* _TASK TO CARRY OUT_:
Please restate word for word, and with nothing added, the lines that run from the one holding "Image resolution: width=1554" to the end of the entries below.

Pixel coordinate grounding data

■ ■ ■

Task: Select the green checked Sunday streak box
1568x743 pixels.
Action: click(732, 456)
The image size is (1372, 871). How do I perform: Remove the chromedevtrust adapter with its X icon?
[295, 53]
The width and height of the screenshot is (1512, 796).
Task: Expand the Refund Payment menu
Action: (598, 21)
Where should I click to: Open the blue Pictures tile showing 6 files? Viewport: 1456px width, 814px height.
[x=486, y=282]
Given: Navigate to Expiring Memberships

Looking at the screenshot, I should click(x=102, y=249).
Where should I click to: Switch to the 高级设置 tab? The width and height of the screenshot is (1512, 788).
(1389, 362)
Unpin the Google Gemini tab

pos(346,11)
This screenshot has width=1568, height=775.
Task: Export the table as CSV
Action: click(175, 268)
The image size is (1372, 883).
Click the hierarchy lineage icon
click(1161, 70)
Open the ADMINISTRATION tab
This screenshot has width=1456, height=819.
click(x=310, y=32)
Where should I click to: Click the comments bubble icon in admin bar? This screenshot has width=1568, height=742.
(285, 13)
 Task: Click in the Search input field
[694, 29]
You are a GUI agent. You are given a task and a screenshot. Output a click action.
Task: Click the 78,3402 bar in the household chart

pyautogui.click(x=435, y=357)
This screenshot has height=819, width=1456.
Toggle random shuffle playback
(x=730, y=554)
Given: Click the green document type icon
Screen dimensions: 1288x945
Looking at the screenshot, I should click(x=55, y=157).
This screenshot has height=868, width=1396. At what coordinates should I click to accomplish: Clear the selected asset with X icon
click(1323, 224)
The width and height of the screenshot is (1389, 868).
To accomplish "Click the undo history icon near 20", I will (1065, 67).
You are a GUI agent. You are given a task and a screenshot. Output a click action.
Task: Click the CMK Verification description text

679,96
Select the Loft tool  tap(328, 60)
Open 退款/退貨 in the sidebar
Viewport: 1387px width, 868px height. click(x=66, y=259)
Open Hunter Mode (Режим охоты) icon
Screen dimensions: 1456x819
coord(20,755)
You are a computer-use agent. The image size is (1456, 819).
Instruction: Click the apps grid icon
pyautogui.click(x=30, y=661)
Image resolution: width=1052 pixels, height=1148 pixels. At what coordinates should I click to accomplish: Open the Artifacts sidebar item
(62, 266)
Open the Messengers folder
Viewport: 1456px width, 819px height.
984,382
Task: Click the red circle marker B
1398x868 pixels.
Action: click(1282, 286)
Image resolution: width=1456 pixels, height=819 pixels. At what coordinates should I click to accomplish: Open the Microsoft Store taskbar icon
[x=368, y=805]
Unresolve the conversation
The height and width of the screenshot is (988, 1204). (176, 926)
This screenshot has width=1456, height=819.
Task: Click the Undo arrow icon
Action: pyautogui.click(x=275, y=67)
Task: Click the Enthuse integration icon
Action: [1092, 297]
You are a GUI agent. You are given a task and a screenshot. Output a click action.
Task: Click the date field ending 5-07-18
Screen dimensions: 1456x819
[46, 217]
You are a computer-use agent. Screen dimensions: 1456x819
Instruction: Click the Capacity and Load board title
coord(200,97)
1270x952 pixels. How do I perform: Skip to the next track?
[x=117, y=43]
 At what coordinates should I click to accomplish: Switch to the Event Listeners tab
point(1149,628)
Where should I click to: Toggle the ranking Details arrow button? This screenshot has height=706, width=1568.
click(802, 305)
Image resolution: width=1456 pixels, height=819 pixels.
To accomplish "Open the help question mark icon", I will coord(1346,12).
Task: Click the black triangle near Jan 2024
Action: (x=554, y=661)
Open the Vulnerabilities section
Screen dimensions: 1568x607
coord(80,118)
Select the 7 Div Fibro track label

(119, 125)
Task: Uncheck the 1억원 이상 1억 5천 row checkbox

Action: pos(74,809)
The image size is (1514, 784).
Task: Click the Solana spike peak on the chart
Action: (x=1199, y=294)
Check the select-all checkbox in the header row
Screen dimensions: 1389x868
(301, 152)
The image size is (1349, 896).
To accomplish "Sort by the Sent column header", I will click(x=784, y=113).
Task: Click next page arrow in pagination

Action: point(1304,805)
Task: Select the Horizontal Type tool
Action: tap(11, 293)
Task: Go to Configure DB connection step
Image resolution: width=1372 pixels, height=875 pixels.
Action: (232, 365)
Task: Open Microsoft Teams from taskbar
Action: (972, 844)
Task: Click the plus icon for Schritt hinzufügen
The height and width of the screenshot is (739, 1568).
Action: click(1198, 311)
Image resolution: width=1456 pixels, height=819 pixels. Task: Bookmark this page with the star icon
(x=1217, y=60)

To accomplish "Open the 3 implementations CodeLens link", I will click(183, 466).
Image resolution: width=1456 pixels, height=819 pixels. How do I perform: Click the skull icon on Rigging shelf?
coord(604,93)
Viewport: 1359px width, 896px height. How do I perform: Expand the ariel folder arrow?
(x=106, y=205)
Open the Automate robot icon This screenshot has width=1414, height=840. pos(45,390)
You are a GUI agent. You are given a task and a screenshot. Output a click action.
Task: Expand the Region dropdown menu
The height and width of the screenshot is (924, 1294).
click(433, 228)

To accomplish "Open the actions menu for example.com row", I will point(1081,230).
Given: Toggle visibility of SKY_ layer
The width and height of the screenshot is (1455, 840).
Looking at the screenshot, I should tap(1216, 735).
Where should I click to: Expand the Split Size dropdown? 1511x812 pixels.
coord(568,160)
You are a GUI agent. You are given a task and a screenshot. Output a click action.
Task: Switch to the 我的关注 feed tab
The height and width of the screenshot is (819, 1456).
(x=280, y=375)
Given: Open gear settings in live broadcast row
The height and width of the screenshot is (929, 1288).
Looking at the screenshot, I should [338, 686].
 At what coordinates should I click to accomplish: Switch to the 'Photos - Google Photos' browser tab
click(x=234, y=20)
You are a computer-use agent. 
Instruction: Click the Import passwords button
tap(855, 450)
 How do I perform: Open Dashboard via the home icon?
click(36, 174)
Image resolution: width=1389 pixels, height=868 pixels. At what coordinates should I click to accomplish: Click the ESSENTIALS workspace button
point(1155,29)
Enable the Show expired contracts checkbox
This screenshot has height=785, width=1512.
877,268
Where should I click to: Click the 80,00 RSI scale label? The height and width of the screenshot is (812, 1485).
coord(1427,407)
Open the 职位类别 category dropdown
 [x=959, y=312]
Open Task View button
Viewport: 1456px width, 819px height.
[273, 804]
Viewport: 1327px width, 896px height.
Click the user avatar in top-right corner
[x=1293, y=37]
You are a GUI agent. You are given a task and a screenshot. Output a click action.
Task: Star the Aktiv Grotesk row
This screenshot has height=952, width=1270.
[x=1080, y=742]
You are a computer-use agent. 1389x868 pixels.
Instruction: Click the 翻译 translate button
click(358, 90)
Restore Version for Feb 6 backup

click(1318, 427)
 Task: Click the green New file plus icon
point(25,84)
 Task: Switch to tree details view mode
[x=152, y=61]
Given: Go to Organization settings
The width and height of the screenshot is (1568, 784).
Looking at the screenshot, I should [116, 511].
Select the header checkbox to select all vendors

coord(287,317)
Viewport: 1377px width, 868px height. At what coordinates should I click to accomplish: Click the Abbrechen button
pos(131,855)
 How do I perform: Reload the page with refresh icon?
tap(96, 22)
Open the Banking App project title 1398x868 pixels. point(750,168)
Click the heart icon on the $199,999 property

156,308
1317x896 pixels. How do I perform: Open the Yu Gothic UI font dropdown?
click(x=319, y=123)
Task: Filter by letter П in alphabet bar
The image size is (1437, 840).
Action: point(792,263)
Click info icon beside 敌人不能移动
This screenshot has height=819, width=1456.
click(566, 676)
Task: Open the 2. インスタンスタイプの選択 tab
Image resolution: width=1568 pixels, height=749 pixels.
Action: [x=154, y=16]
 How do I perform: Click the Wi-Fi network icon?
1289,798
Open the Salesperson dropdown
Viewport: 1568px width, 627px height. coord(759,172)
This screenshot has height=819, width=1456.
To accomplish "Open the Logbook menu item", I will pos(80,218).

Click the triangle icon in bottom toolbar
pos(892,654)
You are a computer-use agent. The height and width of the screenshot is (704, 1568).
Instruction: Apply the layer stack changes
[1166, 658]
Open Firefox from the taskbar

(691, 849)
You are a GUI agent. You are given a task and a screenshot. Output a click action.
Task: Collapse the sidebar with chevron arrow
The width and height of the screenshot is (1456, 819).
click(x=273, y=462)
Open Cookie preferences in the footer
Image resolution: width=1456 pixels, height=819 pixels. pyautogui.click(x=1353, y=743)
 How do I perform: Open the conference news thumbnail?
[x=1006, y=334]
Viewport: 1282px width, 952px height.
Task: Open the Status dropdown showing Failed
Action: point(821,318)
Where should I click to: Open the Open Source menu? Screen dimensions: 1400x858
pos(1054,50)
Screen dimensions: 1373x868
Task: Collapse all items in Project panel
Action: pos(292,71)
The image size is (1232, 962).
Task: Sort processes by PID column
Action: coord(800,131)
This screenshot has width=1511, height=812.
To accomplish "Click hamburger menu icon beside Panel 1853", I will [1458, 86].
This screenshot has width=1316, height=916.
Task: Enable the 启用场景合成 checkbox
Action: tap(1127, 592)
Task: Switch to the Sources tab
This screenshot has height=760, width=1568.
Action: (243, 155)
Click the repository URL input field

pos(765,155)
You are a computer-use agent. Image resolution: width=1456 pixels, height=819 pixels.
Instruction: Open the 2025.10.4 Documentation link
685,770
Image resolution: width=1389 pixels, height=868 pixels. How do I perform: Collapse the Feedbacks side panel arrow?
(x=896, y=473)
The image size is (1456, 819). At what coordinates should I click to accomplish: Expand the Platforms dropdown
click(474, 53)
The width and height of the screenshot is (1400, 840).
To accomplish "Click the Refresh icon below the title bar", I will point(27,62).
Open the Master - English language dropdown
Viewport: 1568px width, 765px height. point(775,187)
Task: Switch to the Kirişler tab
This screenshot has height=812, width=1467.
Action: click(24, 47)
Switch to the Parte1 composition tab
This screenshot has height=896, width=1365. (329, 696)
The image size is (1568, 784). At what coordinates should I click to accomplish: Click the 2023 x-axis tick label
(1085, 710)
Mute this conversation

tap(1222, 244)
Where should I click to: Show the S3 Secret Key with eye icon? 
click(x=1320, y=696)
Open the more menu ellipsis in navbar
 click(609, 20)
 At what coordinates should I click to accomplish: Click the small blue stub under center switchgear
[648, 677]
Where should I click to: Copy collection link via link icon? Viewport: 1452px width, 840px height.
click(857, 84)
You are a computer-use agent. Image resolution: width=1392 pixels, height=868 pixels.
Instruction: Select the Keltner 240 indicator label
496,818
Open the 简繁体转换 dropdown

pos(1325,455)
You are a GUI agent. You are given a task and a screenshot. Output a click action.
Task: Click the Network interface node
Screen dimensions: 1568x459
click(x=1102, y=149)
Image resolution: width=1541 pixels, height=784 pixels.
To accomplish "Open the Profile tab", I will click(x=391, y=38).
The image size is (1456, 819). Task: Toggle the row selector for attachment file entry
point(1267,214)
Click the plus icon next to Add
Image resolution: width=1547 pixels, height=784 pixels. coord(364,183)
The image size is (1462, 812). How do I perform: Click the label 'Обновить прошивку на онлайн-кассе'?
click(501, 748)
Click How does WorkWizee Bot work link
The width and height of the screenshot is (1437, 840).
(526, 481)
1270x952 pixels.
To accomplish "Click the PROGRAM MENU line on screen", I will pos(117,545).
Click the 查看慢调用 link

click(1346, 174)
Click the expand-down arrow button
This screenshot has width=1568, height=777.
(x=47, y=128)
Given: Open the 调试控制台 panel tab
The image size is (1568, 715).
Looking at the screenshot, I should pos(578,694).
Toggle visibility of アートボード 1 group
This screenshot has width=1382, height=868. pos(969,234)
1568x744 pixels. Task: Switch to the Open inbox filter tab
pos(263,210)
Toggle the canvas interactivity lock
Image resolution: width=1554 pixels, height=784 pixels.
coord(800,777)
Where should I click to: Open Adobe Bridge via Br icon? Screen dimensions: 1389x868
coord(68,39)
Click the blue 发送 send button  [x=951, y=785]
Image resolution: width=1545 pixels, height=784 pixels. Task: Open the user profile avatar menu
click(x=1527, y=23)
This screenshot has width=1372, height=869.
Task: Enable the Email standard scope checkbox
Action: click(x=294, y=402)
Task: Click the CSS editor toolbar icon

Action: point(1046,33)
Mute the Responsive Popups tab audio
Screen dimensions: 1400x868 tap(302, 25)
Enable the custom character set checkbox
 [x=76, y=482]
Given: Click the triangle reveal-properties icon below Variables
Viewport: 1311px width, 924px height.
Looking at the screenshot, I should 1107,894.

■ ■ ■

* _RESPONSE TO THIS EXERCISE_:
Image resolution: width=1554 pixels, height=784 pixels.
coord(800,777)
Where should I click to: Open Adobe Bridge via Br icon? Screen dimensions: 1389x868
coord(68,39)
Click the blue 发送 send button  [x=951, y=785]
Image resolution: width=1545 pixels, height=784 pixels. Task: Open the user profile avatar menu
click(x=1527, y=23)
This screenshot has width=1372, height=869.
Task: Enable the Email standard scope checkbox
Action: click(x=294, y=402)
Task: Click the CSS editor toolbar icon

Action: point(1046,33)
Mute the Responsive Popups tab audio
Screen dimensions: 1400x868 tap(302, 25)
Enable the custom character set checkbox
 [x=76, y=482]
Given: Click the triangle reveal-properties icon below Variables
Viewport: 1311px width, 924px height.
Looking at the screenshot, I should 1107,894.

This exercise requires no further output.